Kubelet along with the container runtime interface deploys the pod and Kubelet updates the status to the api-server.

kube-proxy

kube-proxy is a network proxy that runs on each node in your cluster, implementing part of the Kubernetes Service concept.

kube-proxy maintains network rules on nodes. These network rules allow network communication to your Pods from network sessions inside or outside of your cluster.

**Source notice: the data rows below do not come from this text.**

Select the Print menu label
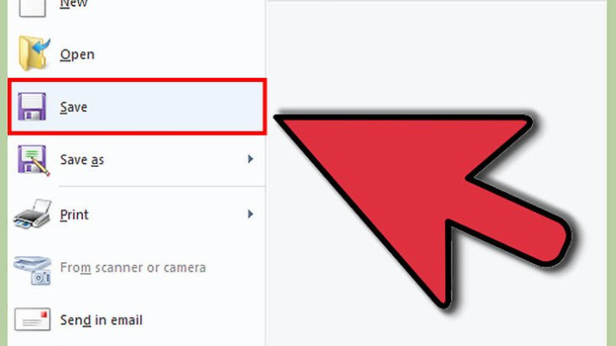(74, 214)
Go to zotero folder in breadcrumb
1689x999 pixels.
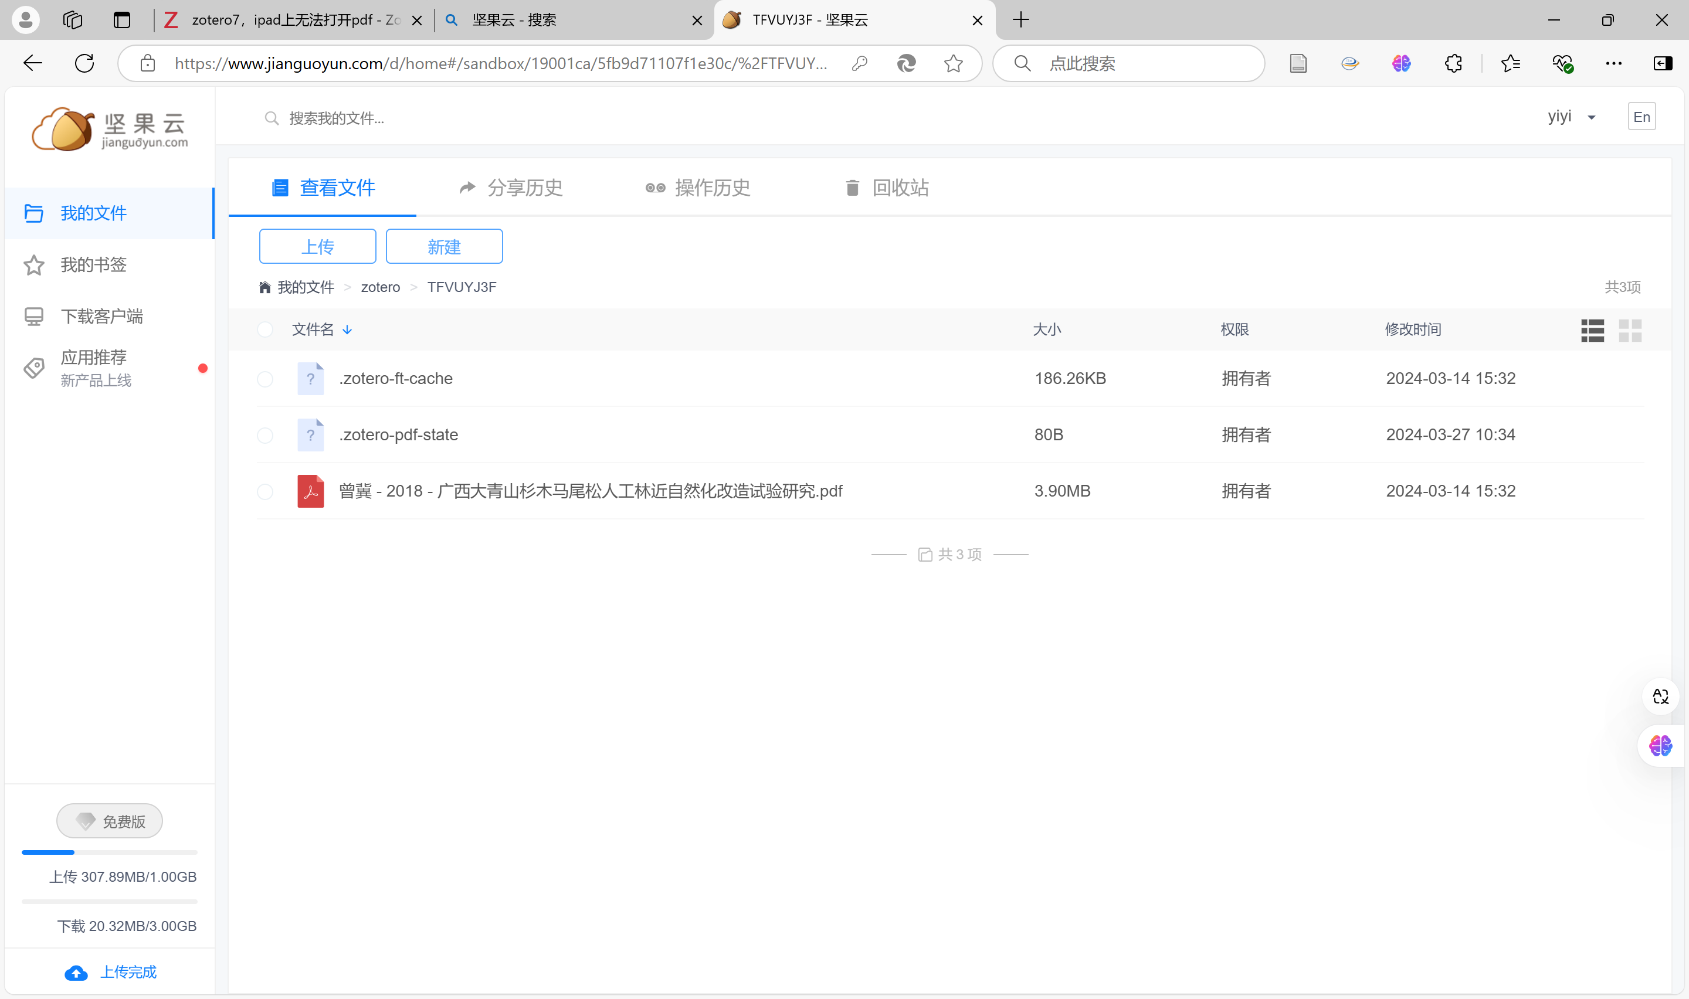(x=380, y=287)
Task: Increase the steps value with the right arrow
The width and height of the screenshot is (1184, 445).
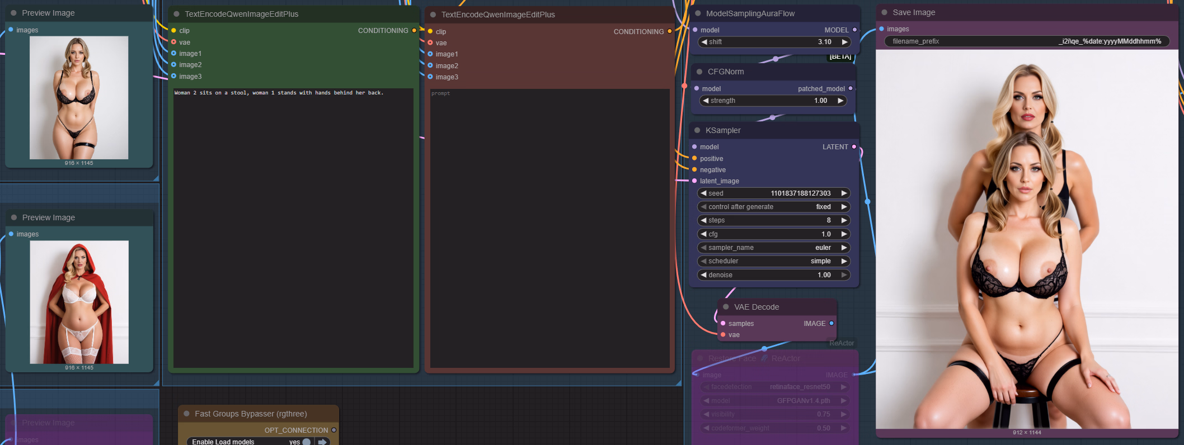Action: tap(844, 220)
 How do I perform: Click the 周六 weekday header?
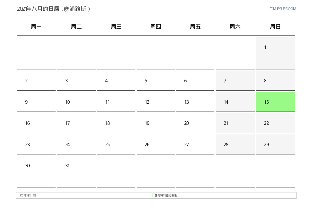[235, 27]
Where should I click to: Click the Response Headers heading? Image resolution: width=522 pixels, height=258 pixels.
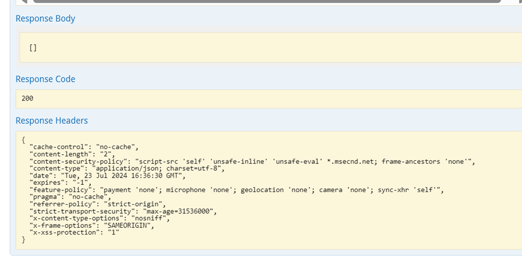52,120
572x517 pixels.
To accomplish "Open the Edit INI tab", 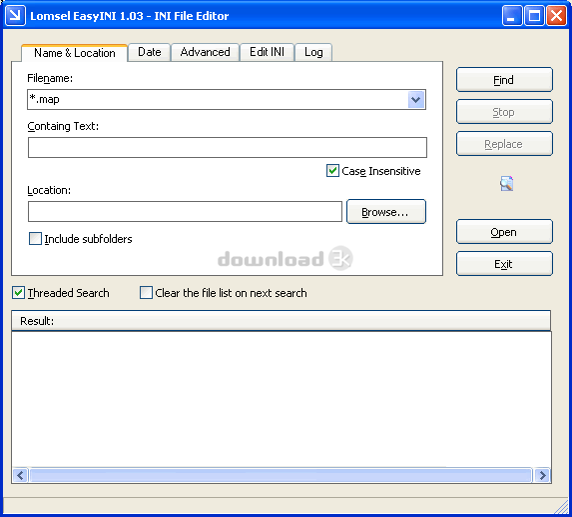I will point(267,52).
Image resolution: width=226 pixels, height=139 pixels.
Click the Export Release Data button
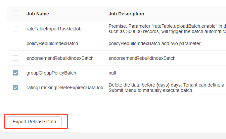[x=34, y=122]
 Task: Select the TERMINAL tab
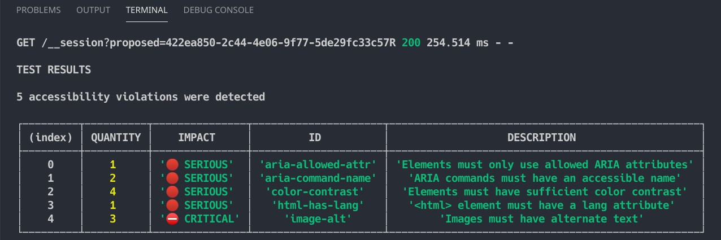[147, 10]
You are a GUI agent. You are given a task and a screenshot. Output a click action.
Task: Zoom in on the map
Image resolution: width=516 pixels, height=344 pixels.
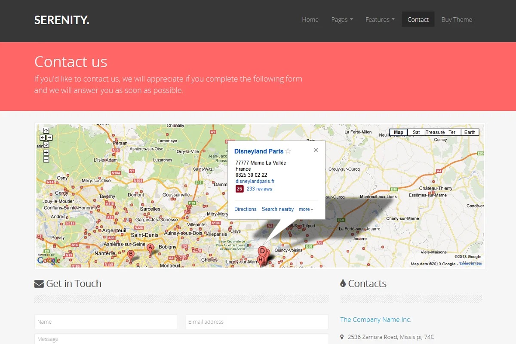(46, 153)
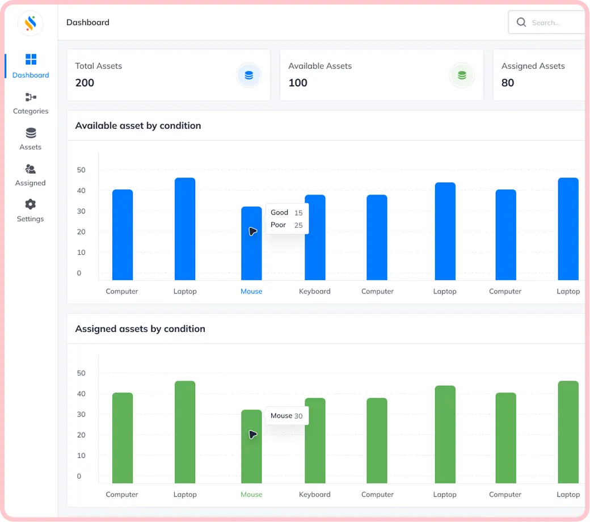Viewport: 590px width, 522px height.
Task: Select the Dashboard header title
Action: (x=88, y=22)
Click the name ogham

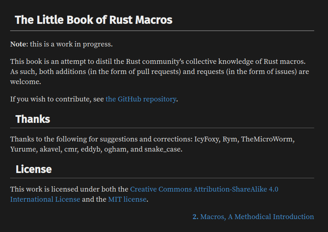point(116,149)
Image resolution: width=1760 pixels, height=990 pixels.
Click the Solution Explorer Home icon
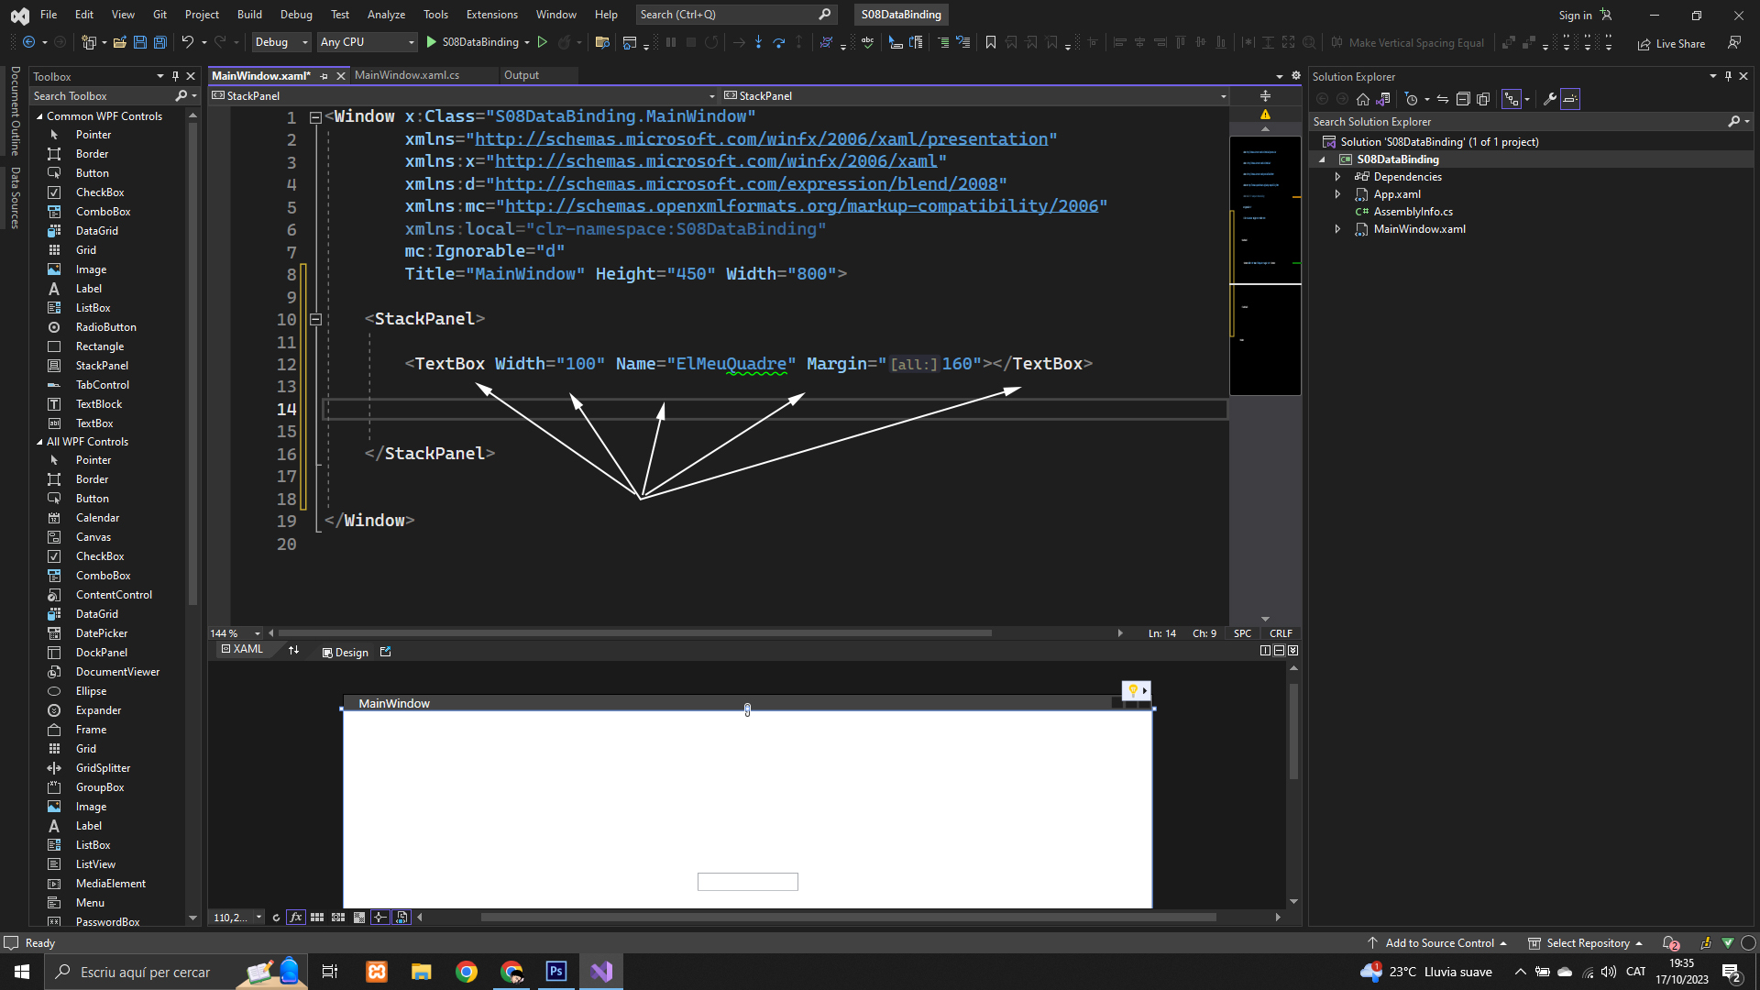coord(1363,99)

kube-proxy uses the operating system packet filtering layer if there is one and it’s available. Otherwise, kube-proxy forwards the traffic itself.

Container runtime

The container runtime is the software that is responsible for running containers.
A container runtime in Kubernetes handles tasks like managing container life cycles, resource allocation, networking, and security to ensure efficient orchestration of containers in a cluster

Kubernetes supports container runtimes such as containersCRI-O, and any other implementation of the Kubernetes CRI (Container Runtime Interface).

Addons

Addons use Kubernetes resources (DaemonSetDeployment, etc) to implement cluster features. Because these provide cluster-level features, namespaced resources for addons belong within the kube-system namespace.

Selected add-ons are described below; for an extended list of available add-ons, please see Addons.

DNS

While the other add-ons are not strictly required, all Kubernetes clusters should have cluster DNS, as many examples rely on it.

Cluster DNS is a DNS server, in addition to the other DNS server(s) in your environment, which serves DNS records for Kubernetes services.

Kubernetes simplifies communication within your cluster by generating DNS entries for Services and Pods. This means you can communicate with Services using reliable DNS names instead of dealing with complex IP addresses.
Kubernetes takes care of distributing information about Pods and Services to manage the DNS setup. The Kubelet ensures that running containers can conveniently access Services by their names rather than intricate IP addresses.

When you define Services in your cluster, they’re automatically assigned DNS names, making communication smoother and hassle-free.

Web UI (Dashboard)

Dashboard is a general-purpose, web-based UI for Kubernetes clusters. It allows users to manage and troubleshoot applications running in the cluster, as well as the cluster itself.

Container Resource Monitoring

Container Resource Monitoring records generic time-series metrics about containers in a central database and provides a UI for browsing that data.

Cluster-level Logging

cluster-level logging mechanism is responsible for saving container logs to a central log store with a search/browsing interface.

Network Plugins

Network plugins are software components that implement the container network interface (CNI) specification. They are responsible for allocating IP addresses to pods and enabling them to communicate with each other within the cluster.

In the next article, we will discuss components like pods, services, deployments, replica sets, daemon sets etc.

Summary:
That’s we have defined the various components within the Kubernetes cluster.
Please note that there are many other components in Kubernetes which will be covered in upcoming tutorials.